Last year, Mark Liberman posted a couple of stories on the Pirahã, an Amazon tribe which apparently had a very limited numbering system. Go read all the articles, as the real story is rather complicated -- but then realize that whatever the Pirahã folks are doing, it's less convoluted than the Italian approach to numbers.
Like many European countries, the Italians make use of C-style indexing for their buildings' floors. That is, the ground floor is numbered "0" instead of "1". In Spain, they call it the planta baja rather than giving the ground floor a number. I didn't come across an equivalent Italian expression, so I assume they use 0 everywhere.
In the United States, when a floor is below ground, it usually gets an alphabetic character to denote that; i.e., basements are numbered B1, B2, etc., parking is P1, P2, and so forth. In Italy, your host encountered a number of elevators numbered like so: -1, -2, etc. Silly Italians -- that's a major programming no-no. If they're going to index their floors like arrays, no out-of-bounds indices!
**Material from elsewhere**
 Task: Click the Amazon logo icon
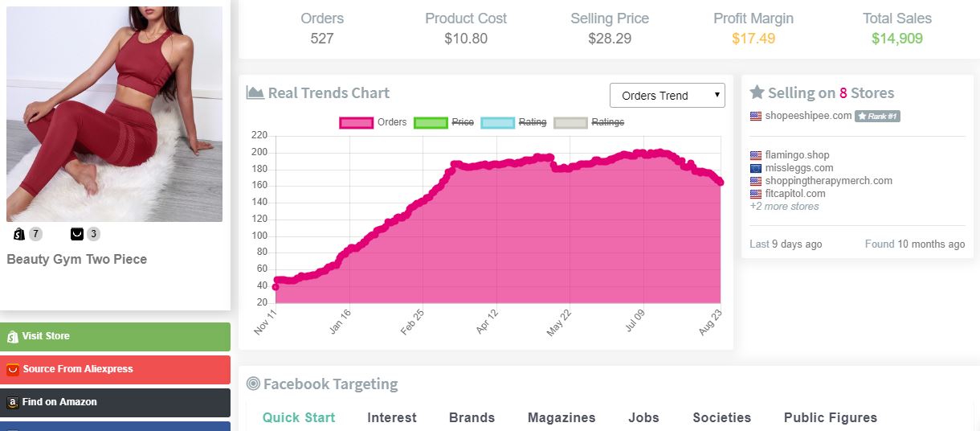[12, 402]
This is not nearly as bizarre as the numbering scheme employed by Trenitalia for numbering seats. It was so hopelessly convoluted that in order to recall it for later reference, Mrs. SC had to write it down. The background goes like this: in order to get a seat on any train covering more than about 100 km of service distance, you need to reserve a seat by number. They employ two kinds of seating arrangement for this purpose. One organizes seats into compartments of 6, with two rows of 3 facing each other. The numbers go up sequentially across the rows, and continue in order across compartments.
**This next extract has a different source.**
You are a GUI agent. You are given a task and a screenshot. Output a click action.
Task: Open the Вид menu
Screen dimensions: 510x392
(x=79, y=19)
Then there are the trains with seats grouped 8 at a time (with no compartment walls between them). Using the left and right bracket symbols to denote windows, here's how they're arranged:
] 1 3 7 5 [
] 2 8 4 6 [
This repeats across each grouping of 8 seats (the two rows face each other, and the extra space in the middle denotes an aisle). For some odd reason, in spite of the fact that the numbers are never next to each other in sequence, Trenitalia's booking system assigns seats as though they were. Anyone who can come up with a coherent, never mind logical, explanation for this organization will earn my gratitude.
ground floor is usually known as 'piano terra' (meaning, incidentally, exactly 'ground floor') and i'd say you find T on the elevator button more often than you find 0. just so you know for next time :)
Posted by: ardief | April 12, 2005 at 12:56 PM
I'm not doubting that you know what you're talking about, but I don't recall seeing a T on an elevator. Then again, I only was in 6 elevators over the course of 2 weeks -- in 4 of the 5 hotels we stayed in, one in the Rome airport, and one in the Sorrento Circumvesuviana train station.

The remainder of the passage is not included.